Written problem:
Copy the following passage on Mandela and the Communist Party word for word, in full.

Extracted text:
----

In the famous Rivonia Trial statement which he delivered in 1964, Mandela says, “there are many Africans who today tend to equate freedom with Communism. They are supported in this belief by a legislature which brands all exponents of democratic government and African freedom as Communists and bans them under the Suppression of Communism Act. Although I have NEVER been a member of the Communist Party, I myself have been named under that pernicious act because of the role I played in the Defiance Campaign. I have also been banned and imprisoned under that Act”. All of us know that Mandela used the word ‘NEVER’ to mean exactly that, but the SACP and ANC’s 6th December statements are saying that these were all lies. How SACP CC Member from 1962 could say that “Although I have NEVER been a member of the Communist Party” escapes our imagination.

As early as 1956, or even earlier, Mandela always drew a distinct line between the Communist Party and the ANC, and also between the struggle for national liberation and the struggle for socialism towards communism. Defending the Freedom Charter against those who proclaimed it a socialist programme in the ANC, Mandela (1956) specifically said, “Whilst the Charter proclaims democratic changes of a far-reaching nature it is by no means a blue-print for a socialist state but a programme for the unification of various classes and groupings amongst the people on a democratic basis. Under socialism the workers hold state power. They and the peasants own the means of production, the land, the factories and the mills. All production is for use and not for profit”.

----

(Stored data)
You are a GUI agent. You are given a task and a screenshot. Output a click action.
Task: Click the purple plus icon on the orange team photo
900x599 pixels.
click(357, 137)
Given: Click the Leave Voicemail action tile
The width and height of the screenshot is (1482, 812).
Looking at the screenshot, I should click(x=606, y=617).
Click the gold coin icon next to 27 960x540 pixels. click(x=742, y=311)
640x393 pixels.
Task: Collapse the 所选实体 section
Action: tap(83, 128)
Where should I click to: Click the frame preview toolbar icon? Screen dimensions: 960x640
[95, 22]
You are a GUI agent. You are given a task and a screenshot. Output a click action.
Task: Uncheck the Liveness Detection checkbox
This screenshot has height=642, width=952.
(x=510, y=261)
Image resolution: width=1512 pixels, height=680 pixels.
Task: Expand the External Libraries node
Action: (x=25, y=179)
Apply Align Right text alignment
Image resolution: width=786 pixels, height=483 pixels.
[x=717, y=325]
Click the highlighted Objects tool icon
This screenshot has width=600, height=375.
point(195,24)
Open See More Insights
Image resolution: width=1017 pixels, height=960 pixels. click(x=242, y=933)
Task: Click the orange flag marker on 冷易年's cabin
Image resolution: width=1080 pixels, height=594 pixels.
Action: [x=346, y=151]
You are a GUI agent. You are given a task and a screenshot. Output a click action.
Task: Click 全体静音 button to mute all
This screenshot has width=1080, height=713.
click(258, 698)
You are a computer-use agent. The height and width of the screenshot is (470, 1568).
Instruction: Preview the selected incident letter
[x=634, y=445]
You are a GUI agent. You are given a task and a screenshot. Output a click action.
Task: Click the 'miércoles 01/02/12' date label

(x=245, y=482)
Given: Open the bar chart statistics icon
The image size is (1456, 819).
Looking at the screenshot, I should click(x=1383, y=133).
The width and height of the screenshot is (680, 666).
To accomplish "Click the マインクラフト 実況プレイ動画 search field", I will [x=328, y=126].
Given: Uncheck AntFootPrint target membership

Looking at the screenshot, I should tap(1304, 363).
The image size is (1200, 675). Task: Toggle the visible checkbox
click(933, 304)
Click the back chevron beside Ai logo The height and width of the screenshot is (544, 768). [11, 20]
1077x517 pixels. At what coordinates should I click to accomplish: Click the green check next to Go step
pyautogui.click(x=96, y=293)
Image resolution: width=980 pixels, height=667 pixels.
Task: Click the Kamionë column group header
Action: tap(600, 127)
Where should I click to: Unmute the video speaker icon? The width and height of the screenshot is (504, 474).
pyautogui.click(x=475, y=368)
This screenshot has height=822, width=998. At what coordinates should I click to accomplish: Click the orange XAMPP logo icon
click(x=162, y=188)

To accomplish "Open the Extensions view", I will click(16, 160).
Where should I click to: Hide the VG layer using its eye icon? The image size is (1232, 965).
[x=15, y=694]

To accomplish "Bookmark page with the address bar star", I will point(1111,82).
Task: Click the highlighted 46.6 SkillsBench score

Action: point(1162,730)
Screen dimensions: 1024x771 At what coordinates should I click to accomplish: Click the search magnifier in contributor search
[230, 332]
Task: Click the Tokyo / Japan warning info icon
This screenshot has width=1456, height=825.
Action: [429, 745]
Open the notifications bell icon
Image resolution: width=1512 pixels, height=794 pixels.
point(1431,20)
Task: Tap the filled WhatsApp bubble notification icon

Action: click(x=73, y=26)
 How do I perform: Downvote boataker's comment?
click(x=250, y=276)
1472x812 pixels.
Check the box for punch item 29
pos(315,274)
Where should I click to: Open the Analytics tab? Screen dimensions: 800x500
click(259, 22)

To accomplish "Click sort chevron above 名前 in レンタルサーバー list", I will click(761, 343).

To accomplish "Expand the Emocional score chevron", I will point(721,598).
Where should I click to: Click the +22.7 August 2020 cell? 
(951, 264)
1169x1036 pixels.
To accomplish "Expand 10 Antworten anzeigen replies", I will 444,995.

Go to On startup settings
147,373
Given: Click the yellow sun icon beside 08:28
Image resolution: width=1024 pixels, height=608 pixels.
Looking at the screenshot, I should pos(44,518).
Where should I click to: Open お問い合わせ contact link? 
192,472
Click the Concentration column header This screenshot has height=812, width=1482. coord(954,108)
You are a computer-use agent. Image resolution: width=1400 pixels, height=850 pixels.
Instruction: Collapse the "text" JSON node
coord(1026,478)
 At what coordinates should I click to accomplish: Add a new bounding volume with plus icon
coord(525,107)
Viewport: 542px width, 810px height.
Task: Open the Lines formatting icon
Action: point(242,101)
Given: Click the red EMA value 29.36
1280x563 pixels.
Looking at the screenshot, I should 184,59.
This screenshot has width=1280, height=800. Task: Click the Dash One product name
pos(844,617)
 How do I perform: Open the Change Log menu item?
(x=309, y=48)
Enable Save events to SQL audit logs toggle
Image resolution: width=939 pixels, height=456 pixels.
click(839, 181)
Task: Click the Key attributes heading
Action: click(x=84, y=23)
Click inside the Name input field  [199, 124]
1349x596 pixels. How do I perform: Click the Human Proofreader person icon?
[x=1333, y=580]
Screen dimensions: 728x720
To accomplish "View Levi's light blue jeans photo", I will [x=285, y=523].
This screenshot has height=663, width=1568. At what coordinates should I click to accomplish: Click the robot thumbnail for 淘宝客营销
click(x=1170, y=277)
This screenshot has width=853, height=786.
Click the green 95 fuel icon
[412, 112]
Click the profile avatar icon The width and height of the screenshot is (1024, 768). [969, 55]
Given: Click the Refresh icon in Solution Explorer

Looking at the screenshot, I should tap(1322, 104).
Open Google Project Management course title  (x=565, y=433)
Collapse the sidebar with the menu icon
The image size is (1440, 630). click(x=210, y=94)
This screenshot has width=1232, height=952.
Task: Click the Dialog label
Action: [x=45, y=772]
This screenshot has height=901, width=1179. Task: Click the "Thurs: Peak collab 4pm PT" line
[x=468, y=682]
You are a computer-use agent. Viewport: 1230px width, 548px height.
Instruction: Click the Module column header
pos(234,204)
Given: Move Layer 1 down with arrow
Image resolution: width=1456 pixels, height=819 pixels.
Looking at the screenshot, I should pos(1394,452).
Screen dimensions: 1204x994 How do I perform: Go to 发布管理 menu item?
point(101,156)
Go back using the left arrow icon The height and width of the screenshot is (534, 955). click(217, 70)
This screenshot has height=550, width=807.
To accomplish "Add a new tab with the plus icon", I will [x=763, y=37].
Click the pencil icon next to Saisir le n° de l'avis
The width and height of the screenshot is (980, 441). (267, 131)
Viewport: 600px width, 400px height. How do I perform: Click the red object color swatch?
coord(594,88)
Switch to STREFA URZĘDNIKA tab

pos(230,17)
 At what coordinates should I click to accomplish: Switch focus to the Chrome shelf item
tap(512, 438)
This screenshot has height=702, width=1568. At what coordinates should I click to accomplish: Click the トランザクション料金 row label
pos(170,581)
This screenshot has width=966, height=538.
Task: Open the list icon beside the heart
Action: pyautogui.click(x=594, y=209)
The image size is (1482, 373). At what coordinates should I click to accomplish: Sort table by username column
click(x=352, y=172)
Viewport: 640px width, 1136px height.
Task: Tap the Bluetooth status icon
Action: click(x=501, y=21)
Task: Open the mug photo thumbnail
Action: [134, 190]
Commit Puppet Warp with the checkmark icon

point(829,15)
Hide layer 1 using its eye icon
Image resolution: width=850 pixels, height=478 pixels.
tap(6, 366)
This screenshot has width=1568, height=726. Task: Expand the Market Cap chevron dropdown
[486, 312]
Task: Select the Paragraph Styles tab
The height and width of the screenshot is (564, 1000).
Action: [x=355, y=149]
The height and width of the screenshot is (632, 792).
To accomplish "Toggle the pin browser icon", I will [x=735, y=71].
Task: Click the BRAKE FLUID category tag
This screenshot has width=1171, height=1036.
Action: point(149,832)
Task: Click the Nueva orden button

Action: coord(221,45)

----

Output for this exercise:
In the famous Rivonia Trial statement which he delivered in 1964, Mandela says, “there are many Africans who today tend to equate freedom with Communism. They are supported in this belief by a legislature which brands all exponents of democratic government and African freedom as Communists and bans them under the Suppression of Communism Act. Although I have NEVER been a member of the Communist Party, I myself have been named under that pernicious act because of the role I played in the Defiance Campaign. I have also been banned and imprisoned under that Act”. All of us know that Mandela used the word ‘NEVER’ to mean exactly that, but the SACP and ANC’s 6th December statements are saying that these were all lies. How SACP CC Member from 1962 could say that “Although I have NEVER been a member of the Communist Party” escapes our imagination.

As early as 1956, or even earlier, Mandela always drew a distinct line between the Communist Party and the ANC, and also between the struggle for national liberation and the struggle for socialism towards communism. Defending the Freedom Charter against those who proclaimed it a socialist programme in the ANC, Mandela (1956) specifically said, “Whilst the Charter proclaims democratic changes of a far-reaching nature it is by no means a blue-print for a socialist state but a programme for the unification of various classes and groupings amongst the people on a democratic basis. Under socialism the workers hold state power. They and the peasants own the means of production, the land, the factories and the mills. All production is for use and not for profit”.